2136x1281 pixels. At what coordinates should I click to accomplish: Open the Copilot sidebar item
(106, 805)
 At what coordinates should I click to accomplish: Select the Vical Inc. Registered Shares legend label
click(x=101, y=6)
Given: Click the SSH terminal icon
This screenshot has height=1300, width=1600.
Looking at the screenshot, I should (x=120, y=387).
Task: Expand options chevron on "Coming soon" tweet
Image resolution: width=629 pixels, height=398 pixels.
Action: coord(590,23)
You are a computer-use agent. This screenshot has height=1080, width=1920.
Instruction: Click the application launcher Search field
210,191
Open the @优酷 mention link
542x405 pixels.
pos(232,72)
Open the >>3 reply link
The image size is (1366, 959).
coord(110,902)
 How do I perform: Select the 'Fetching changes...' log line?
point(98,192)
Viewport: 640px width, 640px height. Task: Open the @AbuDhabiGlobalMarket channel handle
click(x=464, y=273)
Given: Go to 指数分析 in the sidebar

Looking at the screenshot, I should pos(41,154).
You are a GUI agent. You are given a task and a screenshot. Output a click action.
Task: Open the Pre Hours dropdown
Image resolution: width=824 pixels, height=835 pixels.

> Challenge: Copy the rows above exactly, from the one that contains "You are a computer-use" through the last row, including both ends.

> Worked answer:
You are a computer-use agent. This screenshot has height=1080, width=1920.
Instruction: Click the application launcher Search field
210,191
Open the @优酷 mention link
542x405 pixels.
pos(232,72)
Open the >>3 reply link
The image size is (1366, 959).
coord(110,902)
 How do I perform: Select the 'Fetching changes...' log line?
point(98,192)
Viewport: 640px width, 640px height. Task: Open the @AbuDhabiGlobalMarket channel handle
click(x=464, y=273)
Given: Go to 指数分析 in the sidebar

Looking at the screenshot, I should pos(41,154).
You are a GUI agent. You are given a task and a screenshot. Output a click action.
Task: Open the Pre Hours dropdown
Image resolution: width=824 pixels, height=835 pixels.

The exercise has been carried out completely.